Cleveland State University is taking the whole concept of preferred pronouns to a whole new level. The University will now allow students and employees to choose what name they want to be called. Instead of their legal name, their actual name, they can make everyone else call them by a certain pronoun, middle name, “gender-specific” pronoun, or an entirely different name.
The University board of trustees adopted the new name policy last week, according to Cleveland.com. The board adopted the new name standards at the request of transgender students, international students, and others who simply prefer to be called by another name.
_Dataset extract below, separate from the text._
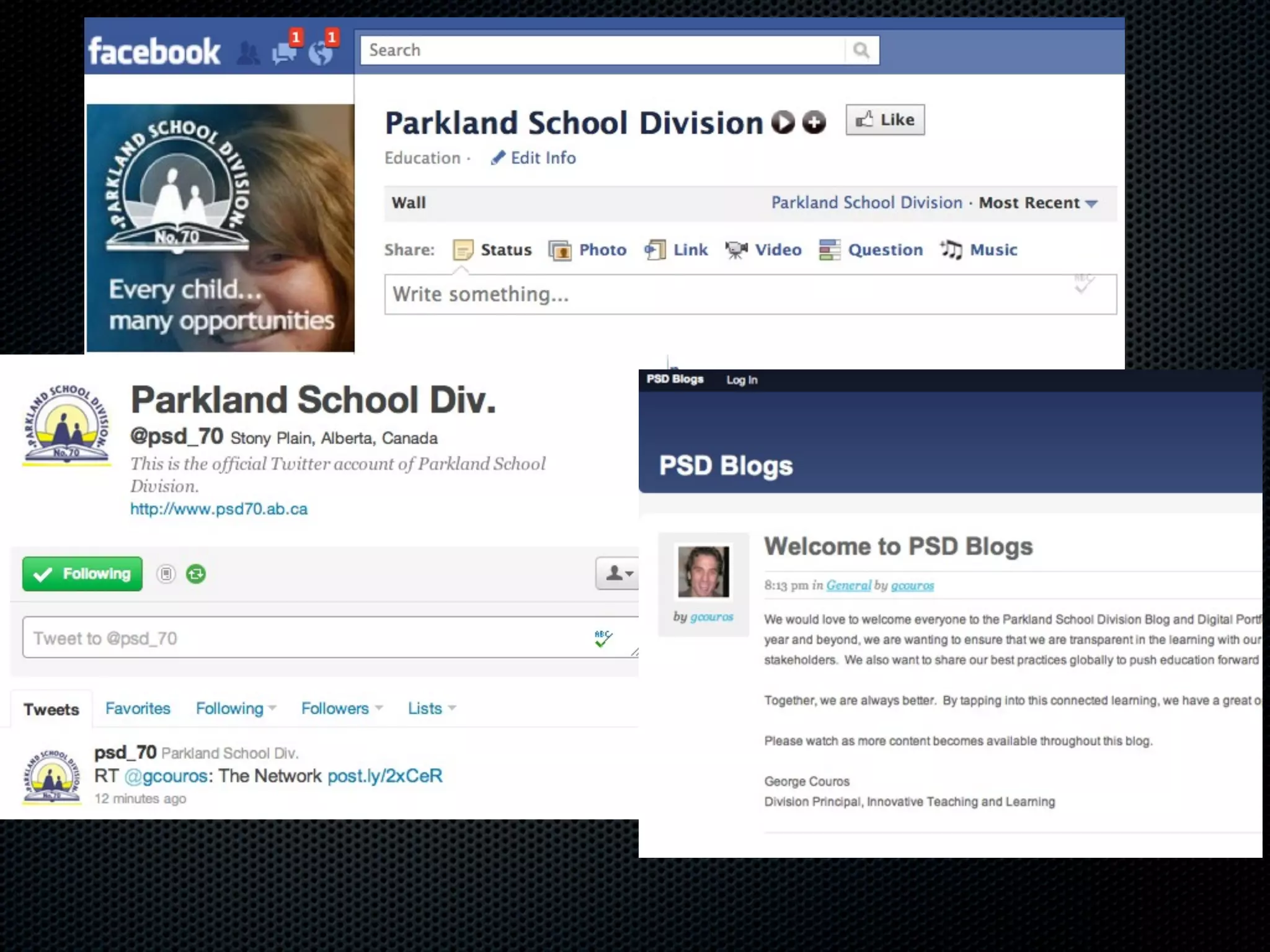Open Facebook friend requests icon
The width and height of the screenshot is (1270, 952).
(x=249, y=54)
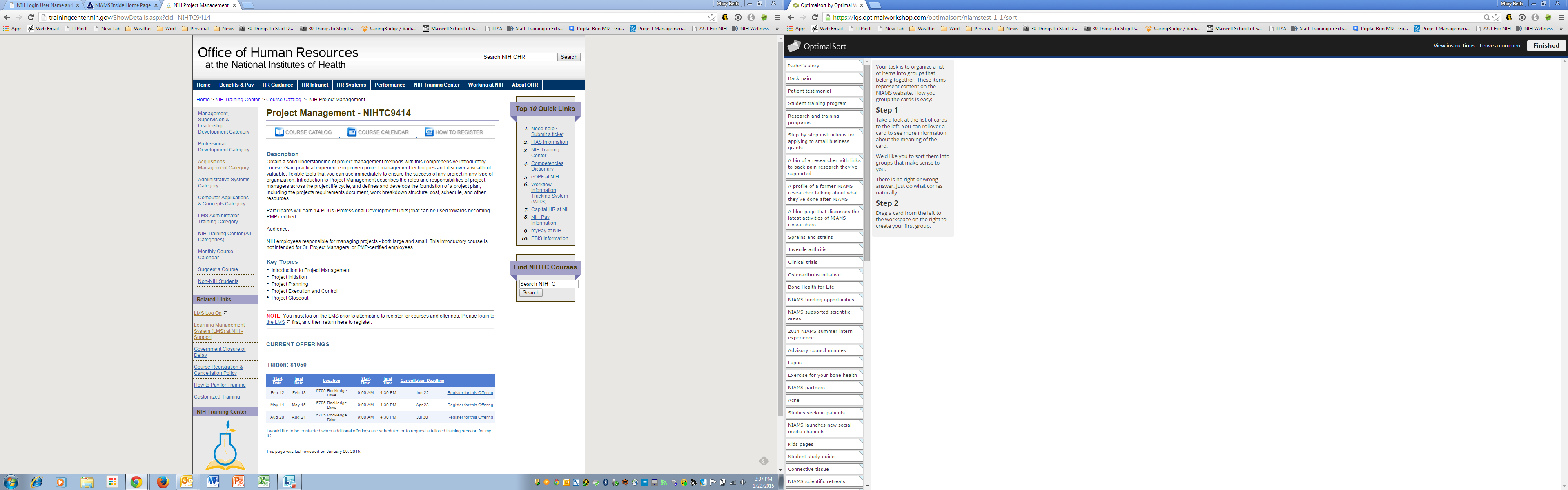
Task: Open the Feb 12 offering's register link
Action: pyautogui.click(x=470, y=393)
“The goal of the proposed policy is to instruct the administration to allow the use of a preferred name in as many circumstances as possible, including on class lists, ID cards and conduct or advising records,” the policy states.
The preferred name or pronoun will be used when the student’s legal name is not necessary, officials said. The legal name is still required for admission applications, reporting to state and federal agencies, transcripts, financial-aid documents, health insurance and payroll information.
Believe it or not, CSU is not the only school to adopt a policy such as this; it’s not even the first to do so in Ohio. Ohio University enacted a similar policy back in 2015.
“This is an important policy for many students, especially trans-identified students, who have the right to be addressed by a name and pronoun that corresponds to their gender identity,” said Delfin Bautista, director of the LGBT Center at Ohio University.
“In addition to trans and gender expansive students, the policy can also be helpful to international students who want to go by an Americanized or variation of their name as well as students changing their last name due to personal conflicts with family such as divorce or abuse.”
Other Ohio universities have this policy in place as well, including Oberlin College, Ohio State University, the University of Akron, and Kent State University.
The new policy has several aims:
- Employees and students may change their preferred name as often as they wish.
- The university will make a good-faith effort to update documents and systems that are designated to use preferred names in a timely manner.
- It is the responsibility of students using a preferred name to ensure that their professors are able to identify their work for grading purposes.
- Preferred names shall not be used for the purpose of misrepresentation, to avoid legal obligations, or in any other manner that violates university policy or federal, state or local law.
- Preferred names may not include symbols or numbers, or be unlikely to be approved as legal names (e.g. be obscene or derogatory), or otherwise violate university policy.
Some may say that this is really no big deal, that it’s just ensuring that each student is comfortable while at school. However, it symbolizes a larger trend happening in the West, a trend where society at large is accepting the notion that an individual can create their own alternative reality. The issue is far bigger than just pronouns.
If a person is not really male or female (despite DNA and basic biology saying otherwise), then there really is no limit to what else that person may “change” about themselves, no matter how basic and self-evident. A society cannot possibly thrive and live freely if there are pockets of that society that literally demand that everyone else cater to their false reality.
Liberty can only live where truth reigns. If there is a mass portion of society that believes individuals can simply “self-identify” as something that they are not, then we are seriously in trouble.